Türkiye'de kapalı site beklentisi var mı?
Türkiye'de 1980 sonrası 'Kaliteli Yaşam' arayışları sonucunda, kapalı konut siteleri oluşmaya başladı. Ancak günümüzde, insanların gerçekten kapalı site beklentisi var mı? Yoksa bu bir statü göstergesi midir? Sorusu hala netlik kazanamamıştır.
Türkiye'de 1980 sonrası ortaya çıkan yeni kentlilerin 'Kaliteli Yaşam' arayışları sonucunda, kapalı konut siteleri oluşmaya başladı. Ancak günümüzde, insanların gerçekten kapalı site beklentisi var mı? Yoksa bu bir statü göstergesi midir? Sorusu hala netlik kazanamamıştır.
2000'lİ yıllar; özelleştirmenin hız kazandığı ve kent parçalarının özel sektör işbirliğiyle ilk defa "dönüşüm" stratejilerinin izlendiği yıllardır.
Sanayinin kent dışına çıkarılması, desentralizasyon, (Yerelleştirmek, kamu yönetiminde, yönetim yetki ve sorumluluğunun, yerel kamu otoritelerinin daha geniş bir serbestiye sahip kılınmaları için kısmen merkezi yönetimden yerel yönetimlere bırakılması, yerinden yönetim) uygulaması başlatılmıştır. Ayrıca ulaşım akslarının çevre yollarının yapımıyla her yöne erişilebilirlik artmış ve kent çevrelerinde lüks konutların yapımı gerçekleştirilmiştir. İstanbul, İzmir gibi büyük kentlerde, kent dışında siteler yapıldı. Bu konut yerleşmelerinin hemen yakınında, liberal ekonominin de etkisiyle, fizik mekânda değişimler gerçekleşerek, kentlerin hemen dışına değişik işlevleri de bünyesinde toplayan (sinema, tiyatro, spor tesisleri gibi) büyük alışveriş merkezleri de yer almıştır.
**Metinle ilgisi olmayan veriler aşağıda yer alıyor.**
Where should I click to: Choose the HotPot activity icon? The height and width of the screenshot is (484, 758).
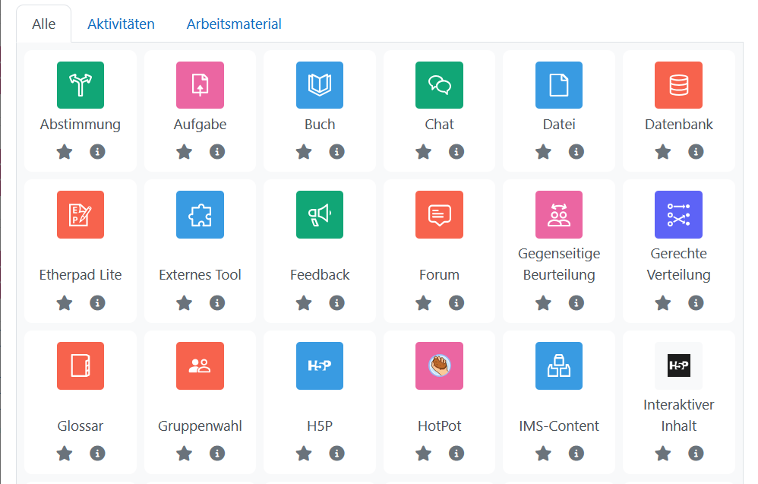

Alışveriş merkezlerinin kısa deyimiyle AVMler çoğalmaya başlayınca, kent merkezleri de nüfus kaybetmeye doğru gitmiştir, özellikle tarihi dokularda çöküntü bölgeleri artmaya devam etmiştir. Yine bu yıllarda ilk defa dönüşüm, bir strateji olarak tanımlanmış ve bazı metropollerde buna yönelik eylem planları hazırlatılmıştır. Bu yaklaşımla bazı kentsel alanlarda dönüşüm uygulamaları yapılmaya başlanmıştır. Bunun yanı sıra tarihi konut alanlarında özellikle merkezde yer alan çöküntü bölgelerinde dönüşüm ve yenileme çalışmaları başlamış, soylulaştırma ve koruma çalışmaları hız kazanmıştır. Kimi konut bölgelerinde ise apartman alanlarının iyileştirmesi niteliğinde çalışmalar yapılmaktadır.
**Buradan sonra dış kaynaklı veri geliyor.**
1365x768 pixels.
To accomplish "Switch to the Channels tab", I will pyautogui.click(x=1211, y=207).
Kapalı site kavramı, şehrin içindeki sosyal ve ekonomik dengesizlikler sonucunda ortaya çıkmıştır. İlk olarak da gelir dengesizliğinin çok olduğu ülkelerde tercih edilmiştir. Bunlar, Güney Amerika ülkeleri ve Çin başta olmak üzere hızla gelişen Asya ülkeleridir.
Kapalı siteleri yaparken asıl amaç bir bölgenin içinde kurtarılmış bölgeler oluşturmaktı ama zamanla gettolaşmaya gitmiştir bu durum. Kapalı siteler İstanbul'da öncelikle bir tercih olarak ortaya çıkmıştır. İnsanlar bu siteleri daha güvenlikli diye tercih etliler. 99 depremi bu tercihlerin daha da artmasına sebep olmuştur. Bu tarihlerde birçok insan şehir merkezini daha tehlikeli bularak daha güvenli buldukları şehir dışındaki sitelere yerleşmeye başladı. Çekmeköy'ün Çekmeköy olduğu, Ümraniye'nin Ümraniye olduğu zaman tam da bu tarihlere denk gelir.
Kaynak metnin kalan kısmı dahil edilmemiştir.